A Stable and Efficient Loop Tiling Algorithm

Chung-Hsing Hsu and Ulrich Kremer
Rutgers University
1999
DOI:
https://doi.org/10.7282/T3XP78JH

Abstract

Loop tiling is an effective optimizing transformation to boost the memory performance of a program, especially for dense matrix scientific computations. The magnitude and stability of the achieved performance improvements is heavily dependent on the appropriate selection of tile sizes. Many existing tile selection algorithms try to find tile sizes which eliminate self-interference cache conflict misses, maximize cache utilization, and minimize cross-interference cache conflict misses. These techniques depend heavily on the actual layout of the arrays in memory. Array padding, an effective data layout optimization technique, is therefore incorporated by many algorithms to help loop tiling stabilize its effectiveness by avoiding “pathological” array sizes. In this paper we examine several such combined algorithms in terms of cost-benefit trade-offs, and introduce a new algorithm. The preliminary experimental results show that more precise and costly tile selection and array padding algorithms may not be justified by the resulting performance improvements since such improvements may also be achieved by much simpler and therefore less expensive strategies.

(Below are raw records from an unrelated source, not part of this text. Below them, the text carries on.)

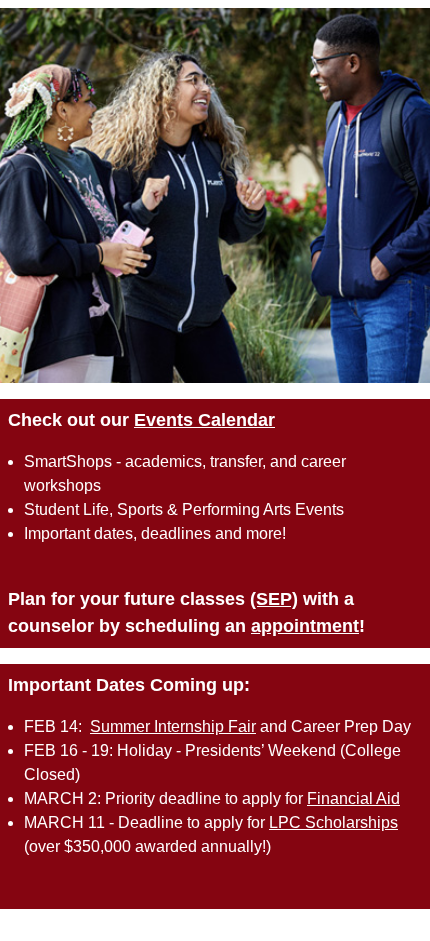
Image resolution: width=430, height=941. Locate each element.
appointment (305, 626)
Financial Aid (353, 798)
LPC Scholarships (333, 822)
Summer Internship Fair (173, 726)
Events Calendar (204, 420)
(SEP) (274, 599)
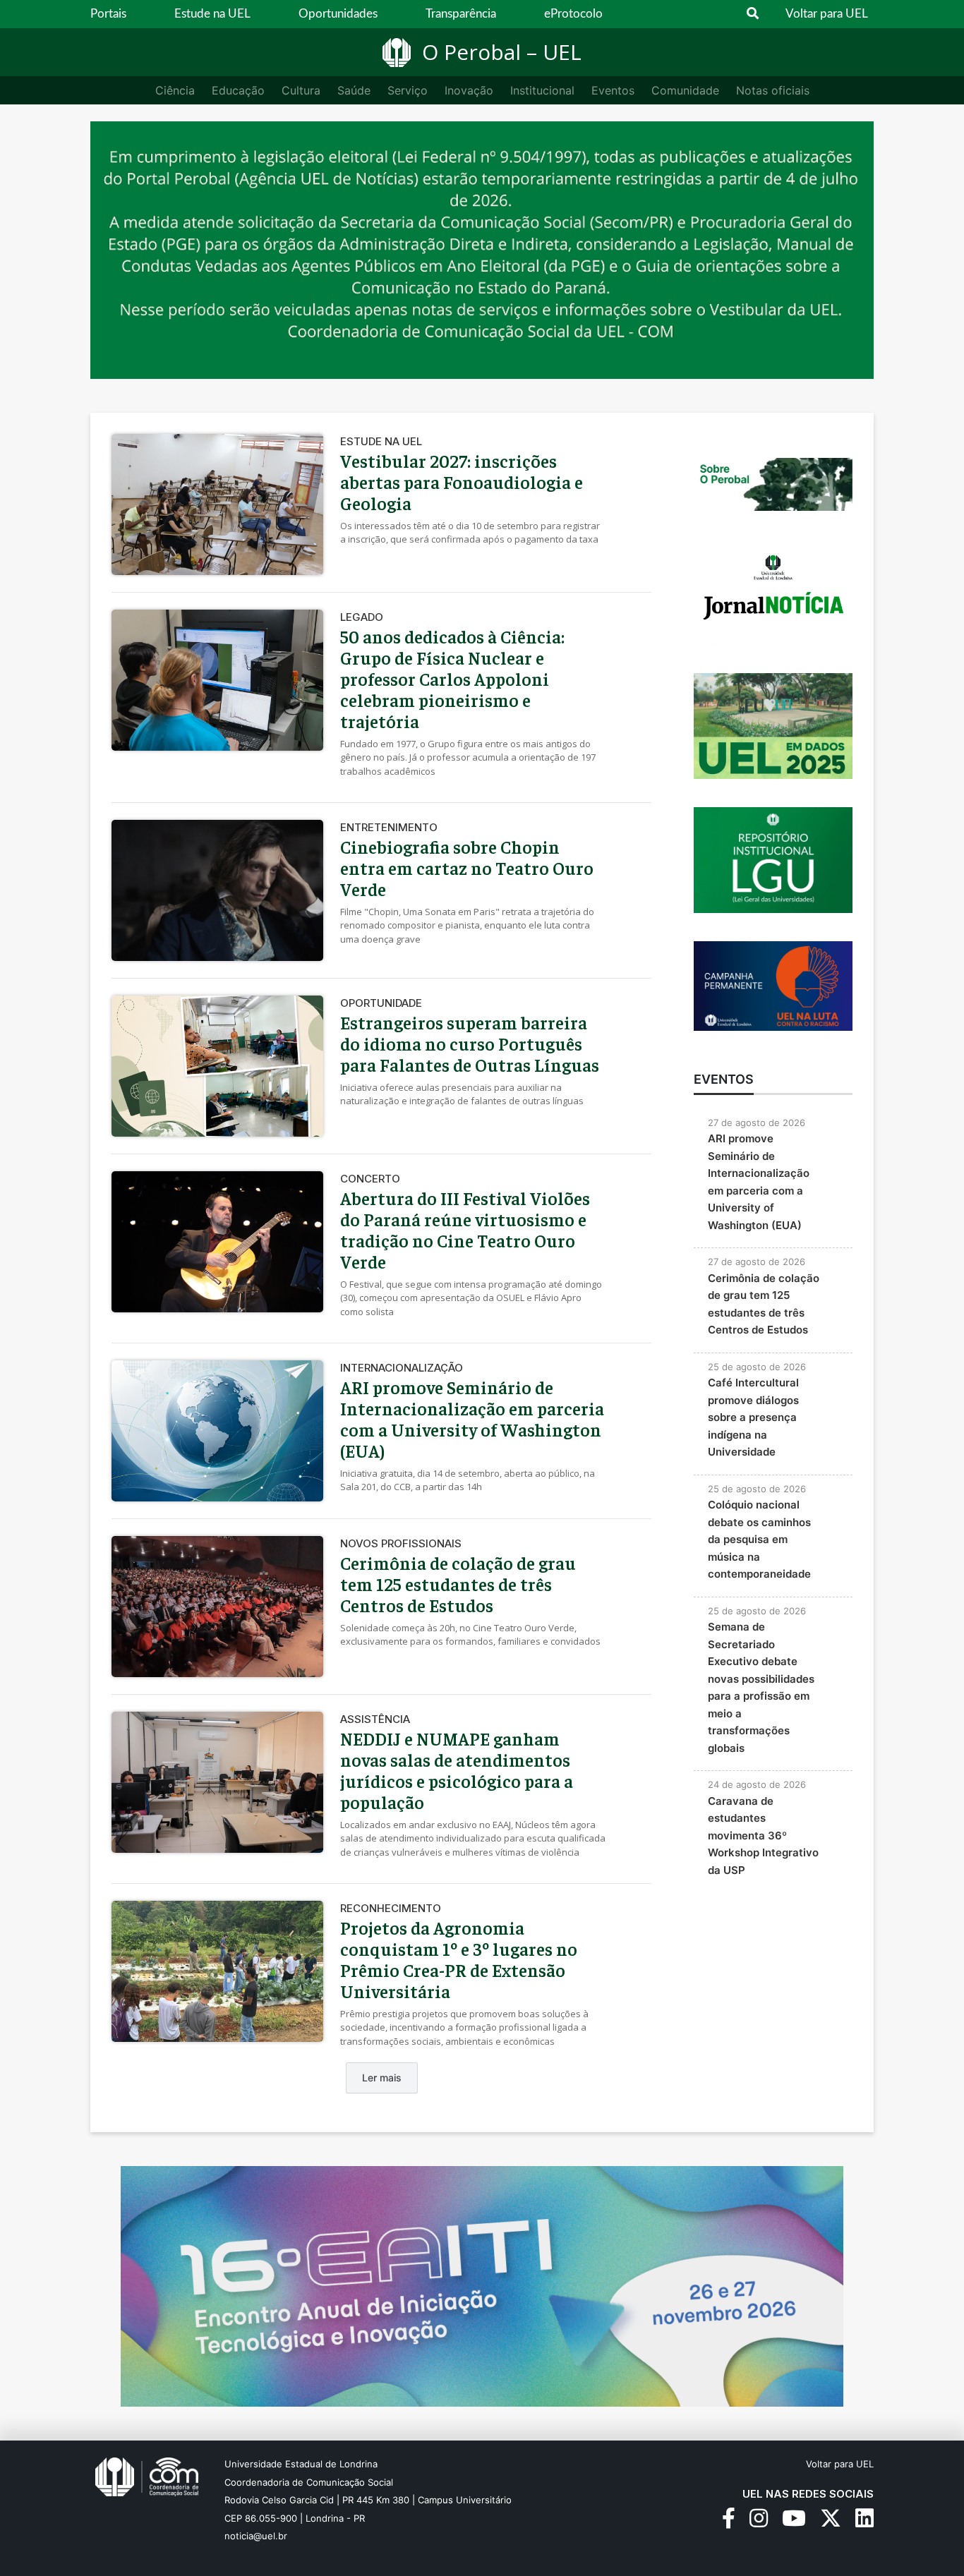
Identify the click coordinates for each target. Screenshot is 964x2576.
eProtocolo (573, 14)
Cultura (301, 90)
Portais (108, 14)
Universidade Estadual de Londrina (301, 2463)
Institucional (542, 90)
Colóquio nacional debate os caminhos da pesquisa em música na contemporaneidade (759, 1539)
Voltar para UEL (826, 14)
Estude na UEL (212, 14)
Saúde (353, 90)
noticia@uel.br (255, 2535)
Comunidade (685, 90)
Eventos (612, 90)
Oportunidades (338, 14)
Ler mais (382, 2078)
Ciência (175, 90)
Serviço (407, 90)
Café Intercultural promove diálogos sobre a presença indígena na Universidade (753, 1417)
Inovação (469, 90)
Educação (238, 90)
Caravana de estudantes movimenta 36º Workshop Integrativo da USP (763, 1835)
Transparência (461, 14)
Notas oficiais (772, 90)
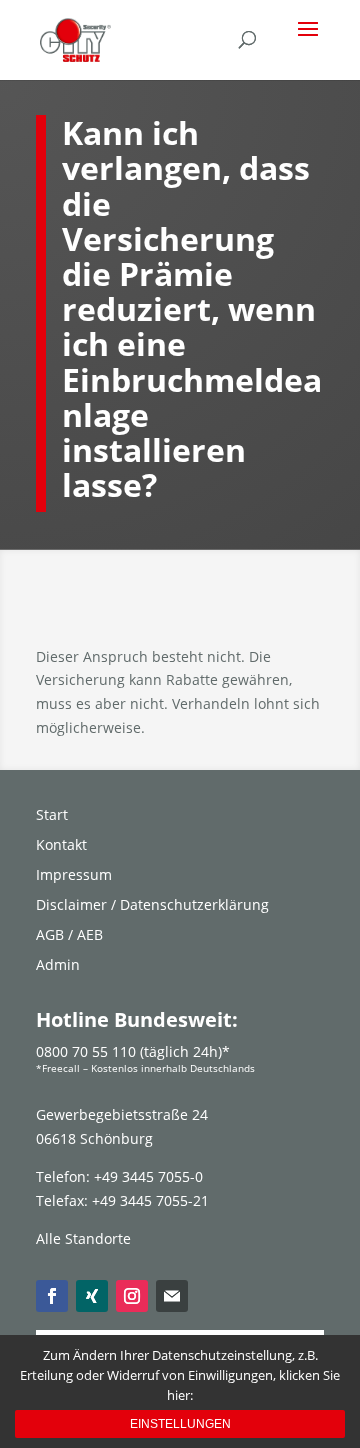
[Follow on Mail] (172, 1296)
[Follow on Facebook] (52, 1296)
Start (52, 816)
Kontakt (61, 846)
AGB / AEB (69, 936)
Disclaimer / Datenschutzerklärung (152, 906)
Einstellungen (180, 1424)
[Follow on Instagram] (132, 1296)
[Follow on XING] (92, 1296)
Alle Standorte (83, 1238)
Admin (58, 966)
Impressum (74, 876)
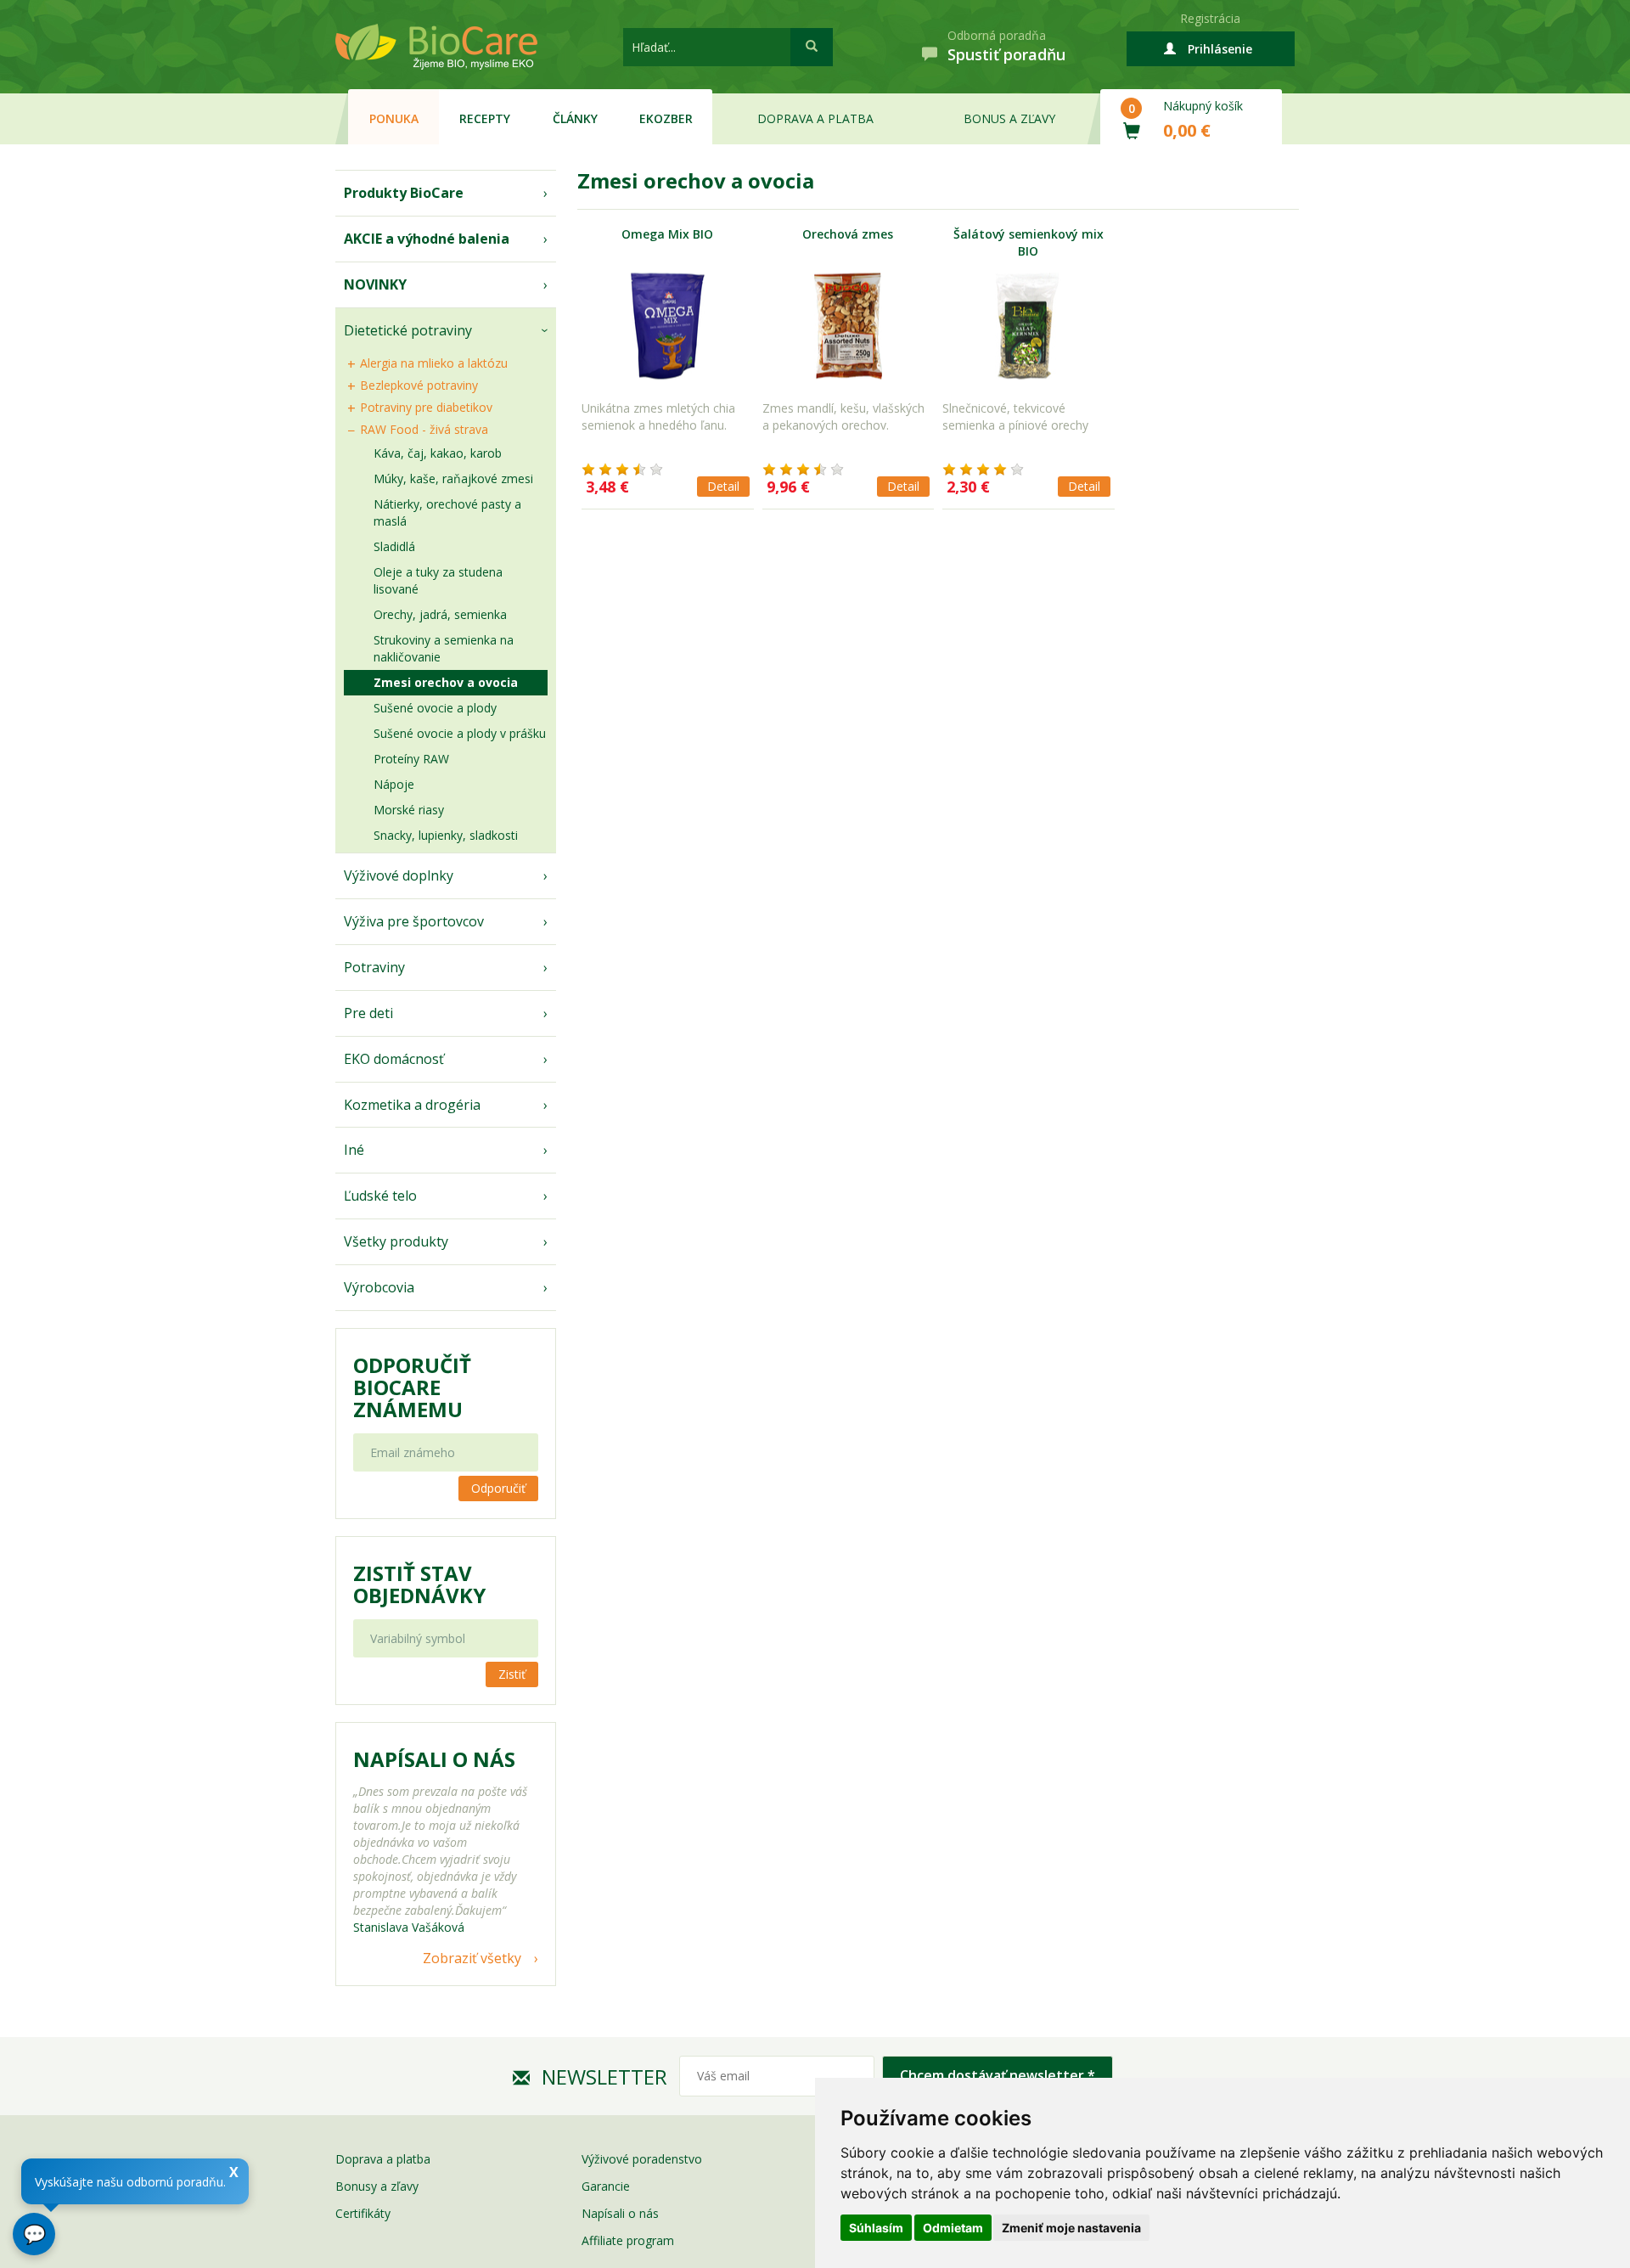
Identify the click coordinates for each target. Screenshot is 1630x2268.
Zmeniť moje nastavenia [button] (1071, 2227)
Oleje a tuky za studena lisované (438, 580)
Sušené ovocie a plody (435, 708)
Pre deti (368, 1013)
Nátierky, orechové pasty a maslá (447, 512)
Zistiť (512, 1674)
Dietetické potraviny (408, 330)
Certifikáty (363, 2213)
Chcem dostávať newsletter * (997, 2075)
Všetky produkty (396, 1241)
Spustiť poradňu (1006, 54)
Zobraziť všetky (472, 1958)
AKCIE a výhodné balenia (426, 238)
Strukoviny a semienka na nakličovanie (444, 648)
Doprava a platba (815, 118)
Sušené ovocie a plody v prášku (460, 733)
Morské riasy (409, 810)
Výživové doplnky (398, 875)
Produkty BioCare (404, 192)
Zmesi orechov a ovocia (446, 682)
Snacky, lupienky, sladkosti (446, 835)
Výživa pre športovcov (414, 921)
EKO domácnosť (394, 1059)
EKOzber (666, 118)
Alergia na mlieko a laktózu (434, 363)
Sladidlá (394, 546)
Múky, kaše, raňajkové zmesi (453, 478)
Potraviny (374, 967)
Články (575, 118)
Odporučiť (498, 1488)
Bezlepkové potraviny (419, 385)
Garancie (606, 2186)
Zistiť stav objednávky (419, 1584)
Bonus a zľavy (1009, 118)
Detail (723, 486)
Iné (354, 1149)
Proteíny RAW (411, 759)
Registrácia (1210, 18)
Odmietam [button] (953, 2227)
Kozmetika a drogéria (412, 1104)
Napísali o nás (620, 2213)
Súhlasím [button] (876, 2227)
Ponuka (394, 118)
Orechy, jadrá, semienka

The key issues in finding a good tiling algorithms are (1) to identify critical performance factors and (2) to develop corresponding performance models that allow predictions at a sufficient level of accuracy. Following this insight, we have developed a new tiling algorithms that performs better than previous algorithms in terms of execution time and stability, and generates code with a performance comparable to the best measured algorithm. Experimental results on two standard benchmark kernels for matrix multiply and LU factorization show that the new algorithm is orders of magnitude faster than the best previous algorithm without sacrificing stability and execution speed of the generated code.